**Task objective:** Please reproduce the lines below word for word, without the pictures.

**Material to process:**
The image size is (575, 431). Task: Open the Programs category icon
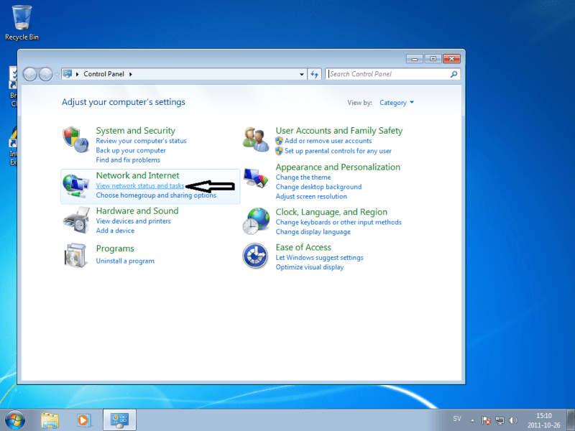click(x=75, y=255)
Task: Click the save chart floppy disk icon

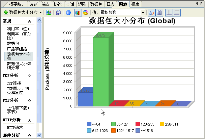Action: 58,12
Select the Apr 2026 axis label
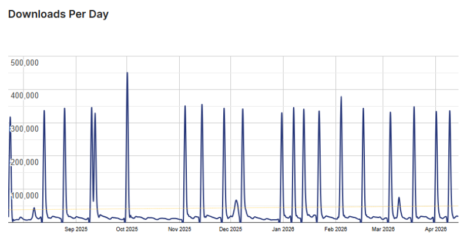Image resolution: width=470 pixels, height=242 pixels. tap(436, 229)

**Problem solution:**
The image size is (575, 431). Task: Open the Programs category icon
click(x=75, y=255)
Task: Click the save chart floppy disk icon

Action: 58,12
Select the Apr 2026 axis label
Image resolution: width=470 pixels, height=242 pixels. tap(436, 229)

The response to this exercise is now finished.